## Selected excerpt:
My first real Rust project

I have been learning Rust for a couple of years, and using it for pet projects and demos alike. Working for a JVM-heavy company, I thought it would be my fate forever. Last week, I had a nice surprise: I convinced my management that using Rust for a particular project was the right choice. It’s not a huge project, but I want to describe my experience using Rust in a “real” project.

The project

Our main software platform has baked-in health sensors for monitoring. These sensors are exposed as HTTP APIs. The problem is that most customers do not actively monitor those endpoints. For an engineer such as myself, they are responsible for their lack of maturity regarding observability; for customer success managers, they should be helped and cared for.

The goal is simple: provide a component that polls the sensors’ state and sends them via email. One can configure the sensors polled and the severity, e.g., warning and above, as well as the email and a a few other parameters.

Why Rust?

While I like Rust a lot, I also love Kotlin, would like to practice Gleam on Beam, etc. There are objective reasons to use Rust for this project, and they are tied to the context and solution design.

The first thing I had to advocate for was to design the component outside the platform. People want to put everything inside it. When all you have is a hammer, then everything looks like a nail. Yet, if the platform is already crashing, then chances are the reporting component will be unavailable.

Once it was agreed, the component’s tech stack became independent of the platform’s. It was time to challenge another widespread Pavlovian reflex. When I was asked to schedule tasks in a JVM application, my go-to solution was Quartz.

## Information given:
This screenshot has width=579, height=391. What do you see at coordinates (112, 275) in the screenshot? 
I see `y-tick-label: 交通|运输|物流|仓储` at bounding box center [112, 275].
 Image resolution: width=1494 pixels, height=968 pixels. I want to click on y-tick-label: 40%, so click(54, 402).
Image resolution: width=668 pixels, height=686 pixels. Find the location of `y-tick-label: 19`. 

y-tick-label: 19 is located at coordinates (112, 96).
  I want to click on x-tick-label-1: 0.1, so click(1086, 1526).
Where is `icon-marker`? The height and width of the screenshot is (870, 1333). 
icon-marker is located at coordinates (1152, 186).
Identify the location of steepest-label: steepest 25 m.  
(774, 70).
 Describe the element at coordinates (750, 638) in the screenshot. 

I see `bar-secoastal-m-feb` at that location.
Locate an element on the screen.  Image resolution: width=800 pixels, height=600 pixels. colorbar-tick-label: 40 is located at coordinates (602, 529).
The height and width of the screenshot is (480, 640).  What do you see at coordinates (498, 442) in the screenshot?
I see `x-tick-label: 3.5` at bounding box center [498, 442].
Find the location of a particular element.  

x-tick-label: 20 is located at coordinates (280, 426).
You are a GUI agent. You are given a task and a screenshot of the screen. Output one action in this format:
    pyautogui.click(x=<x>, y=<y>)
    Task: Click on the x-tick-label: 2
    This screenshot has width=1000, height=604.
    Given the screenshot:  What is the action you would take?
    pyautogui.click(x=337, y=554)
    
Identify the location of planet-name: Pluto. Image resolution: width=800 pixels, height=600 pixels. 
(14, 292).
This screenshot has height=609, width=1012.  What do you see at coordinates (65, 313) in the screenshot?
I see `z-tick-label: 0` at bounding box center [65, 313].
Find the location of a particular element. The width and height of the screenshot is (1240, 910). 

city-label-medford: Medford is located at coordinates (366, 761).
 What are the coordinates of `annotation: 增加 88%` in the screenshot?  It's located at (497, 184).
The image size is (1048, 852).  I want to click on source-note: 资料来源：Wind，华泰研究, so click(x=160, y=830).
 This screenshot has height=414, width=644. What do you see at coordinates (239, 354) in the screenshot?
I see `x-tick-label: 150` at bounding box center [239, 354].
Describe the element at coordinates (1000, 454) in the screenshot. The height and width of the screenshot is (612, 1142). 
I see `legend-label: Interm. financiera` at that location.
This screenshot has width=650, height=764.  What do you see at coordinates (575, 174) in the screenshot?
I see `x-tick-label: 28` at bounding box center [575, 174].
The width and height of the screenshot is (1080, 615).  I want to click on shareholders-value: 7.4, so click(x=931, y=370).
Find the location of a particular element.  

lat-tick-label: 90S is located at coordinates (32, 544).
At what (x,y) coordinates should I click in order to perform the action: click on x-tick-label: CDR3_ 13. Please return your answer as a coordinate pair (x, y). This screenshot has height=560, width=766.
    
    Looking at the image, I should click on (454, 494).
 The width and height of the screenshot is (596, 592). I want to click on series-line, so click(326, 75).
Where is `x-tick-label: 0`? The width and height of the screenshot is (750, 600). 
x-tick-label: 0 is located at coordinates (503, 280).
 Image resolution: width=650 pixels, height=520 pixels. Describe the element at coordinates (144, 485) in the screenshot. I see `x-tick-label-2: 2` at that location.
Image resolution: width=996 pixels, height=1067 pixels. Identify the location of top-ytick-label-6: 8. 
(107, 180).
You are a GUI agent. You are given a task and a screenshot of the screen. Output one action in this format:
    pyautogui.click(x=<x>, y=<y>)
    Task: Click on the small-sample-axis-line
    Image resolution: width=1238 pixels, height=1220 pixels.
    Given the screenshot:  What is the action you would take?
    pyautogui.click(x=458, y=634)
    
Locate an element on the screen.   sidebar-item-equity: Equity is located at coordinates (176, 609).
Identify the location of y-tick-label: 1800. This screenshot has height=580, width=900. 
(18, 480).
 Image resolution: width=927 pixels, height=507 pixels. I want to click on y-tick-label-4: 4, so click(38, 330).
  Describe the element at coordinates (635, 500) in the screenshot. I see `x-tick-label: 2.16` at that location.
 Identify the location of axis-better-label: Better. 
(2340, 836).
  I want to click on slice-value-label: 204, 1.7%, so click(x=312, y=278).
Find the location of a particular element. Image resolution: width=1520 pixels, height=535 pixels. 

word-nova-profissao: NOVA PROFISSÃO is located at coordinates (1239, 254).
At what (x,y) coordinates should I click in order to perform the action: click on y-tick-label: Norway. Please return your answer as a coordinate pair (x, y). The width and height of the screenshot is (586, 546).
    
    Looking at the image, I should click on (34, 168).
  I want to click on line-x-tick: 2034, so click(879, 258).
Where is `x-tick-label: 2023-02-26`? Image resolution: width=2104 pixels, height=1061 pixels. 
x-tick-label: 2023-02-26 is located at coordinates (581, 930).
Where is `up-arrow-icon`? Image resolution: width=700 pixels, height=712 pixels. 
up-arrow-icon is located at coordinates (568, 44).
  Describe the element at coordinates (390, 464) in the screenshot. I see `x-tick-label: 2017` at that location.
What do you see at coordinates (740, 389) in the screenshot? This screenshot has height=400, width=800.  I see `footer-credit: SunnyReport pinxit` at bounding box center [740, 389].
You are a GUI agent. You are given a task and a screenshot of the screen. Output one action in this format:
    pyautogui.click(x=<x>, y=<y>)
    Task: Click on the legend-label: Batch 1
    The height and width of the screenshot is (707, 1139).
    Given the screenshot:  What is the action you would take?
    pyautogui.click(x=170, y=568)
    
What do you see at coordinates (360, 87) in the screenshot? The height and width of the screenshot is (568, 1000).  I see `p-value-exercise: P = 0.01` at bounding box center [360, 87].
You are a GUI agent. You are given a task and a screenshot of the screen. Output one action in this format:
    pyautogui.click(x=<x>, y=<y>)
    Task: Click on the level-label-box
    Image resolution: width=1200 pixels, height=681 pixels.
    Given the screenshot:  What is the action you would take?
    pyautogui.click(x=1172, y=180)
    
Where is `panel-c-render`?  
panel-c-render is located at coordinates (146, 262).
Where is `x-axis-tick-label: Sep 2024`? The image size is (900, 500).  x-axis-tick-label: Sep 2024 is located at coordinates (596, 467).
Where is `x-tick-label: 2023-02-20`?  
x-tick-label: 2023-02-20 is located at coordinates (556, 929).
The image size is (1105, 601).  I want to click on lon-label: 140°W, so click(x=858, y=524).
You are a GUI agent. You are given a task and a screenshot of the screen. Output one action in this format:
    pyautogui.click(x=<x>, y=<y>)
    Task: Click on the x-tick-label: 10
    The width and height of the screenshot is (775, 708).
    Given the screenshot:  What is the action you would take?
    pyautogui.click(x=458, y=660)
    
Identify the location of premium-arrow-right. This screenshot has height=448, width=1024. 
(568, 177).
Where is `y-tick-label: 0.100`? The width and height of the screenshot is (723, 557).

## Directions for this task:
Rework the Rust project post by copying everything from "While I like" down to "solution was Quartz.", changing "Kotlin" to "Scala".

## Response:
While I like Rust a lot, I also love Scala, would like to practice Gleam on Beam, etc. There are objective reasons to use Rust for this project, and they are tied to the context and solution design.

The first thing I had to advocate for was to design the component outside the platform. People want to put everything inside it. When all you have is a hammer, then everything looks like a nail. Yet, if the platform is already crashing, then chances are the reporting component will be unavailable.

Once it was agreed, the component’s tech stack became independent of the platform’s. It was time to challenge another widespread Pavlovian reflex. When I was asked to schedule tasks in a JVM application, my go-to solution was Quartz.